How Obama’s ‘Trade’ Deals Are Designed to End Democracy By Eric Zuesse

U.S. President Barack Obama has for years been negotiating with European and Asian nations — but excluding Russia and China, since he is aiming to defeat them in his war to extend the American empire (i.e, to extend the global control by America’s aristocracy) — three international ‘trade’ deals (TTP, TTIP, & TISA), each one of which contains a section (called ISDS) that would end important aspects of the sovereignty of each signatory nation,

  • by setting up an international panel composed solely of corporate lawyers to serve as ‘arbitrators’ deciding cases brought before this panel to hear lawsuits by international corporations accusing a given signatory nation of violating that corporation’s ‘rights’
  • by its trying to legislate regulations that are prohibited under the ’trade’ agreement, such as by increasing the given nation’s penalties for fraud,
  • by lowering the amount of a given toxic substance that the nation allows in its foods,
  • by increasing the percentage of the nation’s energy that comes from renewable sources,
  • by penalizing corporations for hiring people to kill labor union organizers — i.e., by any regulatory change that benefits the public at the expense of the given corporations’ profits. (No similar and countervailing power for nations to sue international corporations is included in this: the ‘rights’ of ‘investors’ — but really of only the top stockholders in international corporations — are placed higher than the rights of any signatory nation.)
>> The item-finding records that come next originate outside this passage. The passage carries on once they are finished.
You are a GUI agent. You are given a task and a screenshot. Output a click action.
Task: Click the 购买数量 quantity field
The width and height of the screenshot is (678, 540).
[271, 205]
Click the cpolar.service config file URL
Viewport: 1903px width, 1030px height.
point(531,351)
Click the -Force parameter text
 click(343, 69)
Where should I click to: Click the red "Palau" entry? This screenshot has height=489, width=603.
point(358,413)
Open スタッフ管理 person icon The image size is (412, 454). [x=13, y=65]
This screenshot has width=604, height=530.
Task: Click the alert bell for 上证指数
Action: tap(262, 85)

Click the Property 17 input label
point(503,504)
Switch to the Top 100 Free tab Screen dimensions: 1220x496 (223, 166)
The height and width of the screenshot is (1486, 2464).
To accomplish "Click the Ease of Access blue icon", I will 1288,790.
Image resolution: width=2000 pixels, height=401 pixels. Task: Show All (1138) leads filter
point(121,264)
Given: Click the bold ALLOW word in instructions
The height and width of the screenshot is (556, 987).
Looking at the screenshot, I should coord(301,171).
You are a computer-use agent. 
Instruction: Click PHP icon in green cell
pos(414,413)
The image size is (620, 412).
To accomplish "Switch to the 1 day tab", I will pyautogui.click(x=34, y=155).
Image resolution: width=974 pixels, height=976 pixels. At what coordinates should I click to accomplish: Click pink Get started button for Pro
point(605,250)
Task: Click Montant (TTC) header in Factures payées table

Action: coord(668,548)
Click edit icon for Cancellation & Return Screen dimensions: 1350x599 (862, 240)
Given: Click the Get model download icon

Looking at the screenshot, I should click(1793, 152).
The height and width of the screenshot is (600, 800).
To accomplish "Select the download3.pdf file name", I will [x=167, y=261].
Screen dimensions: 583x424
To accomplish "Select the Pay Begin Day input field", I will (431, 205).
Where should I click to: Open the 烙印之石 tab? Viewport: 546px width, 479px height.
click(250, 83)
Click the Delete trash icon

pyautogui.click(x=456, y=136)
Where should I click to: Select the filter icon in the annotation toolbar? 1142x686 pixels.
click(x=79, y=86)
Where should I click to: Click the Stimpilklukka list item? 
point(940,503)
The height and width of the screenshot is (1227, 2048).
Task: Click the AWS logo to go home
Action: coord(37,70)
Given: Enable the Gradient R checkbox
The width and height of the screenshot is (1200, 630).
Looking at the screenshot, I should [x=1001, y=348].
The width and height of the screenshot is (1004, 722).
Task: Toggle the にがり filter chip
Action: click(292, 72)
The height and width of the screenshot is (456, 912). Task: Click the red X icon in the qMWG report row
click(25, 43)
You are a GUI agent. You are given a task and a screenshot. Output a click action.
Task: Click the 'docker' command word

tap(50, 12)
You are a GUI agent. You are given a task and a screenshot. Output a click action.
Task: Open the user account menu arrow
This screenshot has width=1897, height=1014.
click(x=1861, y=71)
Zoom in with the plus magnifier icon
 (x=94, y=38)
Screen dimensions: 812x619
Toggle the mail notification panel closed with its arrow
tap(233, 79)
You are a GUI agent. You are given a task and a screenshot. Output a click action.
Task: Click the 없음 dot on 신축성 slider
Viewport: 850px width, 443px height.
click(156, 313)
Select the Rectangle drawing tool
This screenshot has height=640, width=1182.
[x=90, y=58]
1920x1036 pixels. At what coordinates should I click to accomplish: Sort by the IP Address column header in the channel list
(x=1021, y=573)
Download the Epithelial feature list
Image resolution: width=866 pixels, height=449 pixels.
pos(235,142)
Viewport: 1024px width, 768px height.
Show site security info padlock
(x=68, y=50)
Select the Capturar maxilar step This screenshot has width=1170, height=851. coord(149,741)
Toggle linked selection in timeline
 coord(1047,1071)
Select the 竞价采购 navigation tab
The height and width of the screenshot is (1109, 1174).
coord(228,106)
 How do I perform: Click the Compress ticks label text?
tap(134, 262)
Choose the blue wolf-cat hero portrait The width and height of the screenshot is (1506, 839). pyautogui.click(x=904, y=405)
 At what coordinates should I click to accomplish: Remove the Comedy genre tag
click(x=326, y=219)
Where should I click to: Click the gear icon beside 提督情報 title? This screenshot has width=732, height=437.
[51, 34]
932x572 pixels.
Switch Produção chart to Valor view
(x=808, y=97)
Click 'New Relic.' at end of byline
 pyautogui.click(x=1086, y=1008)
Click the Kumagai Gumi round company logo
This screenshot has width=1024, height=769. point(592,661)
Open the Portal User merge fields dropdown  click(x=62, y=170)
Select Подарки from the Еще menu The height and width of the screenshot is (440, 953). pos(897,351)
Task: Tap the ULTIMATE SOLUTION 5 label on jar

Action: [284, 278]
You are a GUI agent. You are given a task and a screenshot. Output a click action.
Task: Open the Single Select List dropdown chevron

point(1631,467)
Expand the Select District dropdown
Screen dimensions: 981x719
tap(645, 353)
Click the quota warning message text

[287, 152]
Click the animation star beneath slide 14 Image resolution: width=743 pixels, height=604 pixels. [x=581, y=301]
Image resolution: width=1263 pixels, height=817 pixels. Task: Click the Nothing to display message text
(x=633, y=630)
This provision, whose full name is “Investor State Dispute Resolution” grants a one-sided benefit to the controlling stockholders in international corporations, by enabling them to bring these lawsuits to this panel of lawyers, whose careers will consist of their serving international corporations, sometimes as ‘arbitrators’ in these panels, and sometimes as lawyers who more-overtly represent one or more of those corporations, but also serving these corporations in other capacities, such as via being appointed by them to head a tax-exempt foundation to which international corporations ‘donate’ and so to turn what would otherwise be PR expenses into corporate tax-deductions. In other words: to be an ‘arbitrator’ on these panels can produce an extremely lucrative career.